# Task directions
Reproduce every entry below, changing each occurrence of "Moscow" to "Moskva" and leaving everything else identical.

▶

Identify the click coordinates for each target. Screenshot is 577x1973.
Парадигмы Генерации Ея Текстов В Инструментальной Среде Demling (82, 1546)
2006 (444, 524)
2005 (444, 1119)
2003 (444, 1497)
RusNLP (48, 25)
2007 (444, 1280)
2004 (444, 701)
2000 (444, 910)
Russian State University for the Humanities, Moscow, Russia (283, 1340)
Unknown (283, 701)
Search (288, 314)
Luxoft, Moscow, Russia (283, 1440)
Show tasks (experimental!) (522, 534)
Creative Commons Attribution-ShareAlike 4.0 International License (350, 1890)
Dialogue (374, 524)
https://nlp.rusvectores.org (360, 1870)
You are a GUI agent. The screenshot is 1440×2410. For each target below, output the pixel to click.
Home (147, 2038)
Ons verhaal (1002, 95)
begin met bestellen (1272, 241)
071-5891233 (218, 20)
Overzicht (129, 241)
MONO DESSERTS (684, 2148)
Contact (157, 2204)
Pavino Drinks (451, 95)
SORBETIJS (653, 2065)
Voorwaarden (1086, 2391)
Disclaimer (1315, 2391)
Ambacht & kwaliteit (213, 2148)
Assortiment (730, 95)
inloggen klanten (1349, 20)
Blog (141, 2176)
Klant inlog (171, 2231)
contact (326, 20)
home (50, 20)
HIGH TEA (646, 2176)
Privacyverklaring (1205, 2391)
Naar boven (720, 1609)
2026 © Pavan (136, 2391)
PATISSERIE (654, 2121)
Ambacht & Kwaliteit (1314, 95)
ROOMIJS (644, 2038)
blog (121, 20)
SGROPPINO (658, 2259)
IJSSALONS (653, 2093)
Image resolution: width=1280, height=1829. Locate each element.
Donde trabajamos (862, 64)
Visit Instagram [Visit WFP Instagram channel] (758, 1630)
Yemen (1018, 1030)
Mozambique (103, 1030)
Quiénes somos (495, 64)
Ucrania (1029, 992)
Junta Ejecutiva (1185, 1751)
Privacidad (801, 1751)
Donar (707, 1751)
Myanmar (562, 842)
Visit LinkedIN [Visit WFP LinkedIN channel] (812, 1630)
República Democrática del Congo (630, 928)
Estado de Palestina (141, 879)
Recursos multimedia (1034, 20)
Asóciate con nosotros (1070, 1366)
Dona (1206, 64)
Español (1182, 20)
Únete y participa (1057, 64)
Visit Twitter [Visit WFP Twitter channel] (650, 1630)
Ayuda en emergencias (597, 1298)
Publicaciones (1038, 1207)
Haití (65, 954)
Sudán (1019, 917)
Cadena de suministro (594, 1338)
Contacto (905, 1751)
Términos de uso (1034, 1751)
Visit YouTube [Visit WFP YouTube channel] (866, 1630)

◀

# Completed task
Identify the click coordinates for each target. Screenshot is 577x1973.
Парадигмы Генерации Ея Текстов В Инструментальной Среде Demling (82, 1546)
2006 (444, 524)
2005 (444, 1119)
2003 (444, 1497)
RusNLP (48, 25)
2007 (444, 1280)
2004 (444, 701)
2000 (444, 910)
Russian State University for the Humanities, Moskva, Russia (283, 1340)
Unknown (283, 701)
Search (288, 314)
Luxoft, Moskva, Russia (283, 1440)
Show tasks (experimental!) (522, 534)
Creative Commons Attribution-ShareAlike 4.0 International License (350, 1890)
Dialogue (374, 524)
https://nlp.rusvectores.org (360, 1870)
You are a GUI agent. The screenshot is 1440×2410. For each target below, output the pixel to click.
Home (147, 2038)
Ons verhaal (1002, 95)
begin met bestellen (1272, 241)
071-5891233 (218, 20)
Overzicht (129, 241)
MONO DESSERTS (684, 2148)
Contact (157, 2204)
Pavino Drinks (451, 95)
SORBETIJS (653, 2065)
Voorwaarden (1086, 2391)
Disclaimer (1315, 2391)
Ambacht & kwaliteit (213, 2148)
Assortiment (730, 95)
inloggen klanten (1349, 20)
Blog (141, 2176)
Klant inlog (171, 2231)
contact (326, 20)
home (50, 20)
HIGH TEA (646, 2176)
Privacyverklaring (1205, 2391)
Naar boven (720, 1609)
2026 © Pavan (136, 2391)
PATISSERIE (654, 2121)
Ambacht & Kwaliteit (1314, 95)
ROOMIJS (644, 2038)
blog (121, 20)
SGROPPINO (658, 2259)
IJSSALONS (653, 2093)
Image resolution: width=1280, height=1829. Locate each element.
Donde trabajamos (862, 64)
Visit Instagram [Visit WFP Instagram channel] (758, 1630)
Yemen (1018, 1030)
Mozambique (103, 1030)
Quiénes somos (495, 64)
Ucrania (1029, 992)
Junta Ejecutiva (1185, 1751)
Privacidad (801, 1751)
Donar (707, 1751)
Myanmar (562, 842)
Visit LinkedIN [Visit WFP LinkedIN channel] (812, 1630)
República Democrática del Congo (630, 928)
Estado de Palestina (141, 879)
Recursos multimedia (1034, 20)
Asóciate con nosotros (1070, 1366)
Dona (1206, 64)
Español (1182, 20)
Únete y participa (1057, 64)
Visit Twitter [Visit WFP Twitter channel] (650, 1630)
Ayuda en emergencias (597, 1298)
Publicaciones (1038, 1207)
Haití (65, 954)
Sudán (1019, 917)
Cadena de suministro (594, 1338)
Contacto (905, 1751)
Términos de uso (1034, 1751)
Visit YouTube [Visit WFP YouTube channel] (866, 1630)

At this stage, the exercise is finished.